▸ **Your objective**
Copy the listing below in full, exactly as given.

Records: Begin

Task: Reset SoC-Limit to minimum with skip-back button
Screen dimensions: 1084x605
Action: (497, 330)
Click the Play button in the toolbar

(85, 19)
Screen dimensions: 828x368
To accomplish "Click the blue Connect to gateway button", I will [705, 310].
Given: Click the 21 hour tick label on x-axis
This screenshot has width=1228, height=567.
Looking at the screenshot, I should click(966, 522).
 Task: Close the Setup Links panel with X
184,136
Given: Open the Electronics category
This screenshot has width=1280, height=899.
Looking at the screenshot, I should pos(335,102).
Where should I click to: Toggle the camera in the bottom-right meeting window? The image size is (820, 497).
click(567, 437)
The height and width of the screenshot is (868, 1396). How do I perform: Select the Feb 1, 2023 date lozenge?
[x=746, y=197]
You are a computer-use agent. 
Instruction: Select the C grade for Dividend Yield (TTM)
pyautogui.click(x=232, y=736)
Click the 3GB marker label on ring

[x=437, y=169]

Records: End

▸ **Completed task**
Task: Reset SoC-Limit to minimum with skip-back button
Screen dimensions: 1084x605
Action: (497, 330)
Click the Play button in the toolbar

(85, 19)
Screen dimensions: 828x368
To accomplish "Click the blue Connect to gateway button", I will [705, 310].
Given: Click the 21 hour tick label on x-axis
This screenshot has width=1228, height=567.
Looking at the screenshot, I should click(966, 522).
 Task: Close the Setup Links panel with X
184,136
Given: Open the Electronics category
This screenshot has width=1280, height=899.
Looking at the screenshot, I should pos(335,102).
Where should I click to: Toggle the camera in the bottom-right meeting window? The image size is (820, 497).
click(567, 437)
The height and width of the screenshot is (868, 1396). How do I perform: Select the Feb 1, 2023 date lozenge?
[x=746, y=197]
You are a computer-use agent. 
Instruction: Select the C grade for Dividend Yield (TTM)
pyautogui.click(x=232, y=736)
Click the 3GB marker label on ring

[x=437, y=169]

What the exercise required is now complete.